The practical impact of MuZero on modern AI is broad. In games, it generalises AlphaZero's tabula-rasa learning to environments without explicit rules. In robotics it enables planning without writing down a physics model. In LLM reasoning, the architecture inspires systems that learn a value function over reasoning states (states being partial chain-of-thought trajectories) and use search to explore them, this is the lineage that connects MuZero to alphaproof's proof-tree search and to o1-style inference-time tree search. MuZero's separation of "learn what matters for planning, ignore what doesn't" is the conceptual key.

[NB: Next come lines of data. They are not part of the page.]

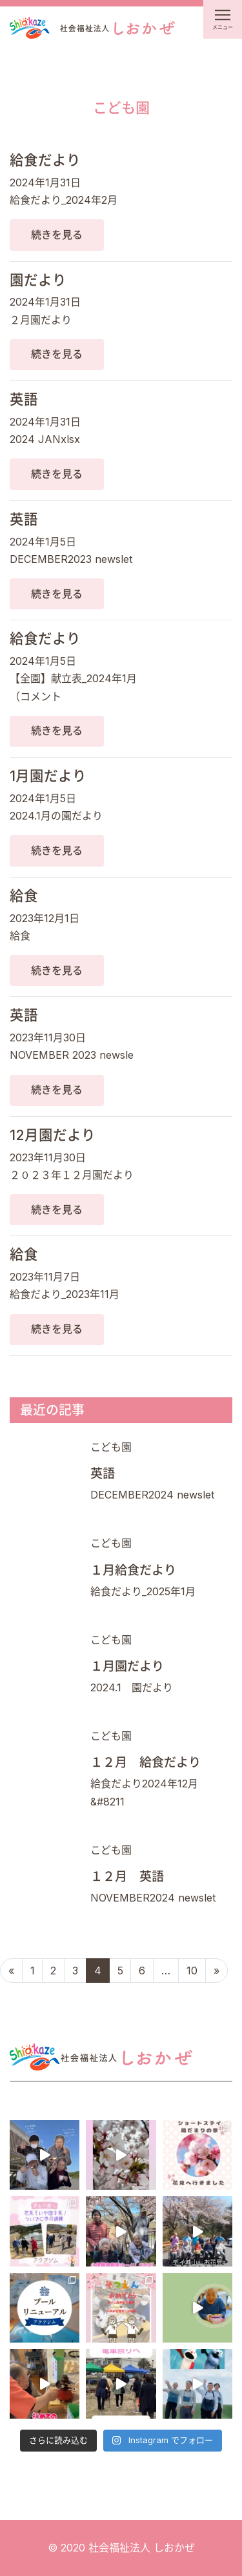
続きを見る (57, 234)
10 (192, 1970)
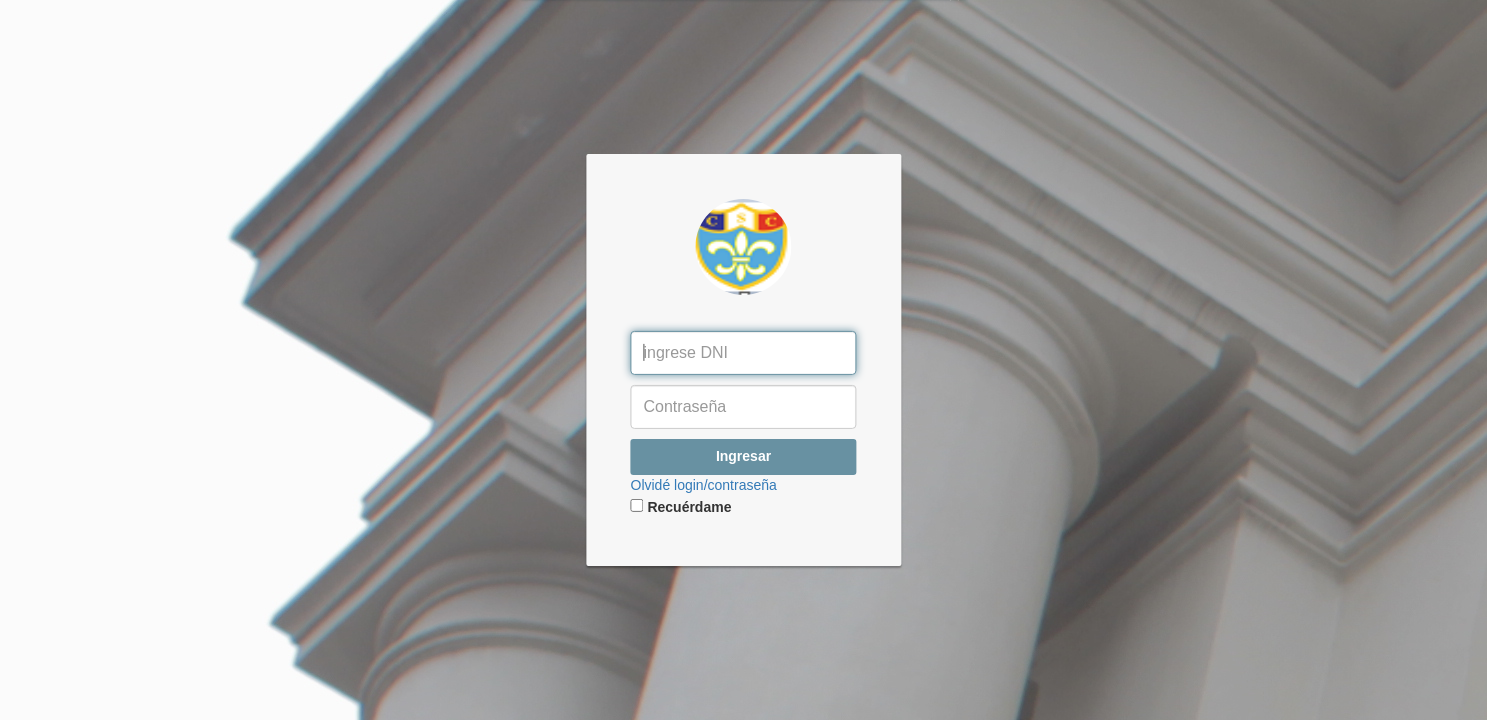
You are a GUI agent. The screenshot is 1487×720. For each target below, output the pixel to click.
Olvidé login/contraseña (704, 485)
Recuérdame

Two limits are worth noting. MuZero needs a clear reward signal; in environments with sparse or hard-to-define rewards, the value-function bootstrapping is unstable. And the latent dynamics can drift from the true dynamics over long unrolls, MuZero typically plans only 5–10 steps ahead, beyond which the model becomes unreliable. These are the same limits that any model-based RL system faces, but MuZero's empirical robustness across diverse environments was a strong signal that learned latent models could be the foundation of general planning. That signal carries directly into post-2024 reasoning models: learn the world (or the proof system, or the codebase) implicitly, then search in the learned latent space.